I won’t even ask the more fundamental question - do we really want to respond to the consequences of a property bubble by risking another one?  What this ultimately shows is a profound ignorance of what is currently happening in the market - that builders won’t start building until (a) they get rid of the unsold stock and (b) marginal renters (those waiting to buy) feel prices have reached bottom.  Cutting stamp duties will have no effect on these processes.  As to the fundamental issue - Enda is just as silent on this as he was on the issue of indigenous enterprise and wealth generation.

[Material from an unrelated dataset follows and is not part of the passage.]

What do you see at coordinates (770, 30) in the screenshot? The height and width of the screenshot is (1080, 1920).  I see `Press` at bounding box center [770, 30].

To do a proper deconstruction of his speech would require volumes.  One small point: he (rightly) criticised the Government for postponing IT investment in schools - saving €250 million.  With all the cuts, how would Enda pay for this one (among hundred) of important investments?  He wants to cull ‘quangos’ (saving: €50 million a year) and cut administration in the HSE (saving: €100 million).  These two savings wouldn’t pay for the IT investment - and Enda wants to cut stamp duty revenue. And cut spending growth to near zero in real terms.  Does any of this compute?

The fact that Fine Gael comes out with nonsense is nothing new - they’ve been championing nonsense for decades (and losing elections).  What the Left and, in particular, Labour should be doing is jumping all over this nonsense.  It should denounce this rubbish for what it is - Fianna Fail-lite but without all the corrupt craftiness and inimitable deceit that gives Fianna Fail such body. For the Left faces two enemies: Fianna Fail and Fine Gael.  We have to dispatch the latter before we are in a position to take on the former.  And Fine Gael is giving us a gift - every time Enda Kenny opens his mouth.

No, we don’t have to employ the language used by Dublin Opinion, that terrible name calling and the like.  Even if it’s true - absolutely, positively, 100 percent without any doubt whatsoever - that Enda Kenny is a Mcf***wit.